Les investigations de Milo, en révélant le passé de ces personnalités, risquent de provoquer des dégâts collatéraux qui risquent d’entacher la réputation de pas mal de personnes haut placées. Des pressions sont exercées sur la hiérarchie de Milo et il s’en faut de peu pour qu’il soit déchargé de l’enquête.

La panique s’installe quand la juge Cabot est enlevée à son tour. Une course contre la montre commence parce que Milo sait, pour avoir visionné les cassettes diffusées par Navarro, qu’il ne dispose que de cinq jours pour éviter que la juge ne subisse le même sort que Pinto et Torrens. Encore faut-il découvrir l’endroit où elle est séquestrée. Le suspense atteint son climax. Je n’en dirai pas plus pour ne pas déflorer le dénouement.

 

 

Avec le sous-inspecteur Milo Malart, Saínz De La Mata a créé un personnage hors du commun.  Solitaire, têtu comme une mule, caractériel, il n’a pas que des amis. Du point de vue professionnel, même s’il a une manière bien particulière de travailler, tous s’accordent sur ses compétences.  Et même si ses collègues lui montrent qu’il risque de  faire fausse route, il n’en démord pas. Et ce n’est pas sa hiérarchie qui le fera changer d’avis.

Il vit en permanence avec un sentiment de culpabilité à la suite de la mort de son neveu, un gamin de quatorze ans, qui s’est suicidé avec son arme de service.

 

Un autre personnage bien campé est Rebeca Mercader, l’adjointe de Milo, sur qui celui-ci passe ses colères. Une femme patiente, attentionnée, perspicace, qui veille à ce que les débordements de Milo ne dépassent pas trop les limites et qui agit dans son ombre  avec une grande efficacité professionnelle.

Bref, tous deux ont une identité propre, une forte personnalité, au même titre que les Carvalho, Méndez, ou autres Sam Spade, Maigret, Poirot,...

 

On attend de revoir ces personnages dans un prochain roman.

 

L’autre protagoniste est la ville de Barcelone sur laquelle plane le fantôme de Gaudi. C’est à une véritable promenade sur les pas de celui-ci – et des mystères qui l’entourent - que nous emmènent Milo et « le bourreau de Gaudi. » 

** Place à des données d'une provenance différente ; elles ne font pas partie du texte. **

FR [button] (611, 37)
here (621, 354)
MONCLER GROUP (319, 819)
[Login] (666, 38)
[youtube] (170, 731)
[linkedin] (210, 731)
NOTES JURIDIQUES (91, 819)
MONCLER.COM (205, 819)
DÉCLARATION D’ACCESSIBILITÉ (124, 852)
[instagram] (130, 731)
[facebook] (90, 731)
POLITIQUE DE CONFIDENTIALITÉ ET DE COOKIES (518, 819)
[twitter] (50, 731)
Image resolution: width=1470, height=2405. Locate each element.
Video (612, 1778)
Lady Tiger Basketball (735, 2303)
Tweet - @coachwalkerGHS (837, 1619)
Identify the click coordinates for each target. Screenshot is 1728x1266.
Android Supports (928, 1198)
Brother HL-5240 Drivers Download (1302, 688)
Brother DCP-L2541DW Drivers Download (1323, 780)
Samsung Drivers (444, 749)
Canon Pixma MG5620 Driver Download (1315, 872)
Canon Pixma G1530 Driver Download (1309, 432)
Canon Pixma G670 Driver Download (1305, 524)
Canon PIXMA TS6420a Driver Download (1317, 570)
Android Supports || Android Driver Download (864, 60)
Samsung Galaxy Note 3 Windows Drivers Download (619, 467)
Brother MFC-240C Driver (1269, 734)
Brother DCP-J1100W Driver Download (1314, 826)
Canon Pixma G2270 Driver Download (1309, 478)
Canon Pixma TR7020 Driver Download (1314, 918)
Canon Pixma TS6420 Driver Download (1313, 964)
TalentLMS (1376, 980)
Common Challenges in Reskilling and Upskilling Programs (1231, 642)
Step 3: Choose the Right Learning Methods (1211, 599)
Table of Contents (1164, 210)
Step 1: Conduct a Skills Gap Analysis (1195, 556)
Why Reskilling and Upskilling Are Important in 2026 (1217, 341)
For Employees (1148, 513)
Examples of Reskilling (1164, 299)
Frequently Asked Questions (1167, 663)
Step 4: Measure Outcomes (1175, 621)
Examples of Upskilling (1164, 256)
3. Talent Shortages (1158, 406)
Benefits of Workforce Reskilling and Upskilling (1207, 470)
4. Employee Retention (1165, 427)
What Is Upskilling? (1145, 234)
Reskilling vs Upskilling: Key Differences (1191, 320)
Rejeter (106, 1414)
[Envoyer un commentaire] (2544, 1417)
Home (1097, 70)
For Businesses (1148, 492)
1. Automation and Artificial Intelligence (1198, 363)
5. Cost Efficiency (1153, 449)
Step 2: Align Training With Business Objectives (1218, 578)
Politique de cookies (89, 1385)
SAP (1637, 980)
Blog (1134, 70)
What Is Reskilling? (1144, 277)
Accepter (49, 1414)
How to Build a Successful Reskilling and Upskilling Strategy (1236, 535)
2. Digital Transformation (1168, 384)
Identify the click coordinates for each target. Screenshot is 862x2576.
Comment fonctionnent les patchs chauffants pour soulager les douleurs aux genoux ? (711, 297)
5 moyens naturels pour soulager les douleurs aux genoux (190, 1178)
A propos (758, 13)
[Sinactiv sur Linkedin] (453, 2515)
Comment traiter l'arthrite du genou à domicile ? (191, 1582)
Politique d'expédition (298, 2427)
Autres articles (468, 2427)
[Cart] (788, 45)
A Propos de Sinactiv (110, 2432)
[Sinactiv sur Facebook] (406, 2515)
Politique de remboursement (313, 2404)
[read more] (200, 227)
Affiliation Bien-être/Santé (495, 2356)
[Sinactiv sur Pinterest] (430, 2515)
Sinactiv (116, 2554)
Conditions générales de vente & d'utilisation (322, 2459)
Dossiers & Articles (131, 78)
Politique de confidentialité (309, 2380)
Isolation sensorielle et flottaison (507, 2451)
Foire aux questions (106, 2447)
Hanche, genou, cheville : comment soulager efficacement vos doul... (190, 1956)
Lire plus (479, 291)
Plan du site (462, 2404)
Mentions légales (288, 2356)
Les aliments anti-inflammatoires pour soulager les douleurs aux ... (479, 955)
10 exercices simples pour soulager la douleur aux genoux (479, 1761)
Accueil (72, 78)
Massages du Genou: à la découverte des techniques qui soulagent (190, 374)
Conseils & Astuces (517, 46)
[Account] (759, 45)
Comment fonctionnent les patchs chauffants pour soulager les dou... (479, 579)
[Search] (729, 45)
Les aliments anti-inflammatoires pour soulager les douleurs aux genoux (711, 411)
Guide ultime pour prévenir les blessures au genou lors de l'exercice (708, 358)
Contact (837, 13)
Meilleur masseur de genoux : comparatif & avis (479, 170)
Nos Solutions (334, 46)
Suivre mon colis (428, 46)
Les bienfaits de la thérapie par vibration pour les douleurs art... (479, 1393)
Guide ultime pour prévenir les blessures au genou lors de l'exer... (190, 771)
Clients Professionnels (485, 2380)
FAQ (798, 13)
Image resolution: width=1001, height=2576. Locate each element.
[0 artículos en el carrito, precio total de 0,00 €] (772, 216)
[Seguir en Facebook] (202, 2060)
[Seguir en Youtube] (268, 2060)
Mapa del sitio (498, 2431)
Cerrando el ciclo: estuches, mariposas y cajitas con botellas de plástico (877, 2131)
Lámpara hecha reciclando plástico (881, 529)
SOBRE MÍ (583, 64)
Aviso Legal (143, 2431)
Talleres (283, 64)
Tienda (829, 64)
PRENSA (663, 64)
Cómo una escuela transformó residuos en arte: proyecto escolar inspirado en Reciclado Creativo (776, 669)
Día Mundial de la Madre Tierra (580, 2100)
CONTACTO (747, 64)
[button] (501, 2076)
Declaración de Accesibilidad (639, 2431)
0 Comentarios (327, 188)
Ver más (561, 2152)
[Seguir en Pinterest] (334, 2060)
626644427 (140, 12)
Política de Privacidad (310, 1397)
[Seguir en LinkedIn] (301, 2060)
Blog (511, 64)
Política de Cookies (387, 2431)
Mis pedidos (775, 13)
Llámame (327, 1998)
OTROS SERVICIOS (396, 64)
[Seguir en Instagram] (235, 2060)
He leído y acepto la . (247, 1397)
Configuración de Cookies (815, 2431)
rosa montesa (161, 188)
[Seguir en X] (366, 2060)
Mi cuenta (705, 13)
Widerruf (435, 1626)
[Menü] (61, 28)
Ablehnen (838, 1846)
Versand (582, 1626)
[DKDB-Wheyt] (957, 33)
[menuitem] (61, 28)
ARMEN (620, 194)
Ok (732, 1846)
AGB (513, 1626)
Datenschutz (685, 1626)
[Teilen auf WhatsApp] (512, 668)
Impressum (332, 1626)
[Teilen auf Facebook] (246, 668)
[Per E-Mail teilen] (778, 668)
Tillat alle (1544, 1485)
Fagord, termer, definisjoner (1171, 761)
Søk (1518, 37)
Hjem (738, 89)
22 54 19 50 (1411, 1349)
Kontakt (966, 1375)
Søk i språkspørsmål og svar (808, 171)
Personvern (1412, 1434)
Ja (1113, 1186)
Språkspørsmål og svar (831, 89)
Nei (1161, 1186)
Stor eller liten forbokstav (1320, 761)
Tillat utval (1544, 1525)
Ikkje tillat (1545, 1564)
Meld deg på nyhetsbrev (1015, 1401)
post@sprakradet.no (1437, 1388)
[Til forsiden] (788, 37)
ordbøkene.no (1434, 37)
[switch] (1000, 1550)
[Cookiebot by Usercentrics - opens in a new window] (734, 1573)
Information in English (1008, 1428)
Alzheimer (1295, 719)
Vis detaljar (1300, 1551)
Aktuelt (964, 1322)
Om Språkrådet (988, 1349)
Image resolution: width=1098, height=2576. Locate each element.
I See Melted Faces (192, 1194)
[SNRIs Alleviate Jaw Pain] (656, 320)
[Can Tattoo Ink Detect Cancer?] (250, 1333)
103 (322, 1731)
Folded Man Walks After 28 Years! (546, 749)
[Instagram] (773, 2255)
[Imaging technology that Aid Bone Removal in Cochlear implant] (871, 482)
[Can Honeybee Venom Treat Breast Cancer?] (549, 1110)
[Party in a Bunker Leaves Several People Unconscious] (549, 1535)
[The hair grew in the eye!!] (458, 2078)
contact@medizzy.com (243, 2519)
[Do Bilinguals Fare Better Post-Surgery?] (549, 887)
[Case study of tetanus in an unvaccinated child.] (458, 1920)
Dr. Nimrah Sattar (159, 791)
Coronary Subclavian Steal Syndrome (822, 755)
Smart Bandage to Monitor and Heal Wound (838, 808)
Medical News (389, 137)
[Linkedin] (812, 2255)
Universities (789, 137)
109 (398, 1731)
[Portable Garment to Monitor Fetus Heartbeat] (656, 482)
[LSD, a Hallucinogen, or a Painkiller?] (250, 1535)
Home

Mais c’est aussi la Barcelone d’aujourd’hui, avec pour les uns la crise économique, les expulsés (los desahucios), les anti-système,...; les parties fines, la corruption, les détournements de l’argent public,...pour les autres.

 

El asesino de la Pedrera est un thriller noir, d’une noirceur parfois horrible. C’est aussi un roman qui demandait à être parfaitement structuré, un roman qui, en effet, aurait pu être complexe à cause de la multitude de personnages et des histoires qui s’inscrivent dans l’histoire. Aucun protagoniste, si secondaire soit son rôle, n’est inutile. Aucune histoire n’est gratuite. C’est pourquoi, il faut souligner la composition remarquable qui permet au lecteur de ne pas perdre le fil conducteur.

 

 

 

 

 



[1] Selon la terminologie de Genette  (in Palimpsestes, Seuils,...)

[2] Cette histoire de crimes motivés par la vengeance et perpétrés dans des lieux symboliques n’est pas sans faire penser au roman de Petros Markaris, Liquidation à la grecque.